Indian Diplomat’s Strip-Search Triggers Fight With U.S. - jcklnruns
http://www.bloomberg.com/news/2013-12-17/indian-diplomat-arrested-was-strip-searched-u-s-says-correct-.html
======
throwawayHN123
US media is reporting this news as India is taking revenge but in actual USA
started this case as a pure vengeance case. Why you ask??? To take revenge of
shutting down and taking strict action against US corporates who were
flaunting INdian laws and playing with health of Indian consumers.
[http://en.wikipedia.org/wiki/Uttam_Khobragade#Food_and_Drug_...](http://en.wikipedia.org/wiki/Uttam_Khobragade#Food_and_Drug_Administration_.282002-04.29)

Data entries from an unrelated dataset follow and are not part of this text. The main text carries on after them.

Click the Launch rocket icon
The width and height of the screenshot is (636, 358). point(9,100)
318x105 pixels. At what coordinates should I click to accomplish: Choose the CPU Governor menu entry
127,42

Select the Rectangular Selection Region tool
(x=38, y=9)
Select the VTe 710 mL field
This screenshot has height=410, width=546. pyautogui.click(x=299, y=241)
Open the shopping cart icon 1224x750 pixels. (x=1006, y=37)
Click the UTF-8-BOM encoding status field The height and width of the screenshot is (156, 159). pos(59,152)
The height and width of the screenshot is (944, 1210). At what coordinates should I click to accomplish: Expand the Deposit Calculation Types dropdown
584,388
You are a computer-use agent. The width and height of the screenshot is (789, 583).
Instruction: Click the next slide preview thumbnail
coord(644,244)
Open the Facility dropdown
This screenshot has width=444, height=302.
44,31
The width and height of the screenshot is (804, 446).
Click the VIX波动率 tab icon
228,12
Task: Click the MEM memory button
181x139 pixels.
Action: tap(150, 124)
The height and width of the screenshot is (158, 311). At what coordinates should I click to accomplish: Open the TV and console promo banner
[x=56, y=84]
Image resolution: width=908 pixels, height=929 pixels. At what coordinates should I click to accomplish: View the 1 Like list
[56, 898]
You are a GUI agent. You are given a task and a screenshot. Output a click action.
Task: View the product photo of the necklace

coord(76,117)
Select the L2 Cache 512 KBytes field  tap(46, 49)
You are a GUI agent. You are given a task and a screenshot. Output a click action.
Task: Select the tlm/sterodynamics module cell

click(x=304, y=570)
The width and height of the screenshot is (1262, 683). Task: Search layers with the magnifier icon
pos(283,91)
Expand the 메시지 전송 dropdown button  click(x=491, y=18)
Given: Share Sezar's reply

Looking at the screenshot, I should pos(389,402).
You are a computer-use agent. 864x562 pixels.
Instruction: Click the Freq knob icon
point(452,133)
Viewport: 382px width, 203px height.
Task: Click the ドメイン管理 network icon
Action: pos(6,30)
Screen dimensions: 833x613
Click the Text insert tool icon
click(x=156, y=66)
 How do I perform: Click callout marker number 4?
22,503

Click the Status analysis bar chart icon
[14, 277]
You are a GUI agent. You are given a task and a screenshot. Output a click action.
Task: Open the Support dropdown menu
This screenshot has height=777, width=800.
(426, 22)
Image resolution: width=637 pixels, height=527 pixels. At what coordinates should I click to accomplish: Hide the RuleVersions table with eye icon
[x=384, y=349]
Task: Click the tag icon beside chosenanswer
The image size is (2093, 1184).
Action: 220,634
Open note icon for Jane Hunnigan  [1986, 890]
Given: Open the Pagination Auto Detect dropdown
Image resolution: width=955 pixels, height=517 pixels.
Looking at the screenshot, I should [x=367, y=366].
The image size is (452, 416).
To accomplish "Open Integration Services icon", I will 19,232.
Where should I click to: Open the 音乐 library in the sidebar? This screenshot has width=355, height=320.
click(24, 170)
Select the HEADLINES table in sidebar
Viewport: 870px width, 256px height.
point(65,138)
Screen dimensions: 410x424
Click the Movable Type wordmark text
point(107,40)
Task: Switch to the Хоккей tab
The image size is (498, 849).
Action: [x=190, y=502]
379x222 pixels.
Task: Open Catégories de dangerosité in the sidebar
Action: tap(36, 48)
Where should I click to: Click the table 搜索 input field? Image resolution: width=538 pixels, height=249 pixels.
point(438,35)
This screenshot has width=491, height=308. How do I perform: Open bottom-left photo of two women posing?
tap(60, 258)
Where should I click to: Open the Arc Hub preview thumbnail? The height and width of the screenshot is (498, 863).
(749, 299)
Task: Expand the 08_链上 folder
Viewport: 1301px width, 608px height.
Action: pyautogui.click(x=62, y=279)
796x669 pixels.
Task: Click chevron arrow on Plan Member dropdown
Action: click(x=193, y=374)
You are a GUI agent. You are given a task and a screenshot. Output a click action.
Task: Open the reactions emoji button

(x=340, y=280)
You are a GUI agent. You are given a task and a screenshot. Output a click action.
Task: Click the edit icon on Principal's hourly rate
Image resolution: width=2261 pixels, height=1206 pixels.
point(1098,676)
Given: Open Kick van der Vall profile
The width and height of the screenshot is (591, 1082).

Devyani's father took action as the commissioner of FDA against Coca Cola,
Pepsico, Cadbury, etc. So now USA is taking revenge.

------
throwawayHN123
US's arrogance should be replied tersely. Screw all US GAY diplomats and let
them rot in Indian jails. US has done this again and again with many high
profile Indians and even ex president. There has to be some limit to this
nonsense. USA is the worst nation in the world when it comes to racism and
inequality. They should start practicing and stop preaching.